[p]beale12.4
[s]
pos: 16 44.759s 177 32.787e
Date: 18/09/2017 08:30gmt+12:00
A Bay with no name, north of Yasawa Island resort. A long crescent of pristine sand, fringed by coconut palms still laden with fruit. Sand shelving down gracefully to 6m depth and a perfect anchorage. No houses, bures, shacks, no other boats except us and Mahia.
A clear blue sky, water so clear you can see the sand ripples on the bottom, a gentle trade wind breeze, a big empty horizon to the west, and as the perfect day fades gently to evening, watching the sun set in a golden glow.

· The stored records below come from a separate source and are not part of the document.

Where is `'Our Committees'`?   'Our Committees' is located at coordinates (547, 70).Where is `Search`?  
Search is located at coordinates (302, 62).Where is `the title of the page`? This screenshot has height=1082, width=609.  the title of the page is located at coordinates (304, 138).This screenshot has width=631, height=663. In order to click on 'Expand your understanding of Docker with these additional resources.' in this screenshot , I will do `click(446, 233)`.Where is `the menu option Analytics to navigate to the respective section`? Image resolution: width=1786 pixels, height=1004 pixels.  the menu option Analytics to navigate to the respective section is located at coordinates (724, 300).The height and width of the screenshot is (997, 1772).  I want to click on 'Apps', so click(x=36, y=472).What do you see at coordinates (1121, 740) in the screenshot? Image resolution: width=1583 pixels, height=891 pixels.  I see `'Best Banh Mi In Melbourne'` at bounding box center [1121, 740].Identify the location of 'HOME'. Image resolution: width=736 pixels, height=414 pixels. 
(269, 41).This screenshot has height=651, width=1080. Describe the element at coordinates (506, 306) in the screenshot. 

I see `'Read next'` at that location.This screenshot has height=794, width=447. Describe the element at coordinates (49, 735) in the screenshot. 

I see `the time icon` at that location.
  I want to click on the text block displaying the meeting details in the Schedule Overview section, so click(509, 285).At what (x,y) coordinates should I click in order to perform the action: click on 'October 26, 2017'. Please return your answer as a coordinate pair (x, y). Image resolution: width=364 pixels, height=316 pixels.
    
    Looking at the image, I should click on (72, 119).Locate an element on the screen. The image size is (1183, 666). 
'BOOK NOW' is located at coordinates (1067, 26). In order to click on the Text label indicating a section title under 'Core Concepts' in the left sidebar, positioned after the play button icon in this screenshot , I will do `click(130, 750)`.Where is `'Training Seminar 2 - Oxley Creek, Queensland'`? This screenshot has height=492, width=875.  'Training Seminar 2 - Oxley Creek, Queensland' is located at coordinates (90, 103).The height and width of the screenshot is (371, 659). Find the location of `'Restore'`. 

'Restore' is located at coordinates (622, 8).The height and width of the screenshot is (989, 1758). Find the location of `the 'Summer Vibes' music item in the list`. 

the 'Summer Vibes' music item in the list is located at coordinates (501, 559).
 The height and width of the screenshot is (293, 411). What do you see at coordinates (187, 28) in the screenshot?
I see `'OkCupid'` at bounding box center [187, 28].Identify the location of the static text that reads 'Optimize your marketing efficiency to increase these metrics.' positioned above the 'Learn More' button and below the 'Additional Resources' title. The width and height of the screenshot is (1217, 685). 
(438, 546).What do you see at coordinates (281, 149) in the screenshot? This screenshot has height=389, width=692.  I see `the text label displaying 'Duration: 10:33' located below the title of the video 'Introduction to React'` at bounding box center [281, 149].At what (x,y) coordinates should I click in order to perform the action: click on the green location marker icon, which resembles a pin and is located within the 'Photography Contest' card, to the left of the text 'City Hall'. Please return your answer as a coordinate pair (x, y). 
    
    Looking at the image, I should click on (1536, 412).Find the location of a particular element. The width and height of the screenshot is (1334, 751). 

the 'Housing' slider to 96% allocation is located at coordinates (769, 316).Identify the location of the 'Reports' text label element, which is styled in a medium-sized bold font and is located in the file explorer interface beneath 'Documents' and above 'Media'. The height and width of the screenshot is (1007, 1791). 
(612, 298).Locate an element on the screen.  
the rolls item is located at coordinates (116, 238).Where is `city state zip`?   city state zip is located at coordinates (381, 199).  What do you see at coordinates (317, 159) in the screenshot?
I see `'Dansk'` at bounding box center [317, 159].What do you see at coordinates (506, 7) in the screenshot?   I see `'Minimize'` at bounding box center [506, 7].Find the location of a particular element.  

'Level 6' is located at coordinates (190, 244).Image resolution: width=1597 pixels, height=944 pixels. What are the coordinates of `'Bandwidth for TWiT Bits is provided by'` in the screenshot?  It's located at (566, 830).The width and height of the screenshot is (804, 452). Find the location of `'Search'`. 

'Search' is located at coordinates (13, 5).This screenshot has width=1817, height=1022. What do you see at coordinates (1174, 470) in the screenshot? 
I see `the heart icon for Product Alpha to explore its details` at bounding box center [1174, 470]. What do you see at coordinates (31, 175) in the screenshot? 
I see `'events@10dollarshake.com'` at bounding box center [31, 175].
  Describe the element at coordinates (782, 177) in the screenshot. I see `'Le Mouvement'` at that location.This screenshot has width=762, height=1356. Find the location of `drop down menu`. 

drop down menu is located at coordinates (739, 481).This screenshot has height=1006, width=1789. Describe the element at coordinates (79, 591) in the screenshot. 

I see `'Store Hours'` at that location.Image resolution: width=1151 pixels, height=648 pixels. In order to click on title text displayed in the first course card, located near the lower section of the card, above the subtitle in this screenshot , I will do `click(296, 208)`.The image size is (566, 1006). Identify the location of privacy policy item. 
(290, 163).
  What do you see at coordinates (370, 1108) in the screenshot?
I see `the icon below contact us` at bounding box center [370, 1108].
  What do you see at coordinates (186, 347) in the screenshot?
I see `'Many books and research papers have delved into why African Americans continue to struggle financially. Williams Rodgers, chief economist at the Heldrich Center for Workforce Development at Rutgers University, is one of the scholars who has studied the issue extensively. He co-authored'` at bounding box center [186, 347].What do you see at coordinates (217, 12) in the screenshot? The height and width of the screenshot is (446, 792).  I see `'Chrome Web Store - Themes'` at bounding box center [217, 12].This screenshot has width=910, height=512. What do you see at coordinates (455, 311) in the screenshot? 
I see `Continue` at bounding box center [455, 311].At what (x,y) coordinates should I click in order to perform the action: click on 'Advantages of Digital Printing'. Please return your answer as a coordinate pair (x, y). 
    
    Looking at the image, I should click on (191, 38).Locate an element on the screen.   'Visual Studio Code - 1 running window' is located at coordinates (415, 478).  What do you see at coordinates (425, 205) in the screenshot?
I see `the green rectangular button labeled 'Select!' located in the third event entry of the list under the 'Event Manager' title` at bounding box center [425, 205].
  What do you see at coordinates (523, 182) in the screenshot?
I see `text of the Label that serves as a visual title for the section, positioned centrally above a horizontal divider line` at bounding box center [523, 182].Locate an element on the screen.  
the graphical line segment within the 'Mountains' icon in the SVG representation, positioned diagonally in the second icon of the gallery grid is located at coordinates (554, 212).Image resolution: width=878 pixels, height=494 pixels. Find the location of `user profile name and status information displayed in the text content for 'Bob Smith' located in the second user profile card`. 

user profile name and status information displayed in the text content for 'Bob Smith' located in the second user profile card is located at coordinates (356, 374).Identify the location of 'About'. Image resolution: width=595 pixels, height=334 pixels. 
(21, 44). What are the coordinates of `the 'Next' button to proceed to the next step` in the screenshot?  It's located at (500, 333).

This is, for me, a new candidate for the best beach in the world.
We have left Blue Lagoon, left the track of the Yasawa Flyer and the Reef Princess and the other fast people carriers, and have returned a little to the sense of exploration and adventure we had across East.
It's easy to imagine an almost empty Yasawa Island chain; before the Fijians started sprinkling their western Islands with the resorts and the dive centres and the fast ferries and the floatplanes. I'm not knocking the way it is now, it is jobs and it is sharing with lots of people and it is lovely. But the almost emptiness here is lovely in a different way, and we are really enjoying another taste of that before we prepare to return home.
Late September and New Zealand is beginning to beckon. Back to flat whites and schedules and clean bright supermarkets and family and good times and jobs and rain.
We only have very intermittent cell phone coverage here in the north on the Yasawa Island chain, kind of symbolic of being near but just out of the beaten track here.
As usual, I swam a lap or two of the boat at 6:30 this morning. A crisp 26 degree water temperature is a lovely way to start the day.
Tropical winters are exceptionally good for your spirits; I recommend them highly.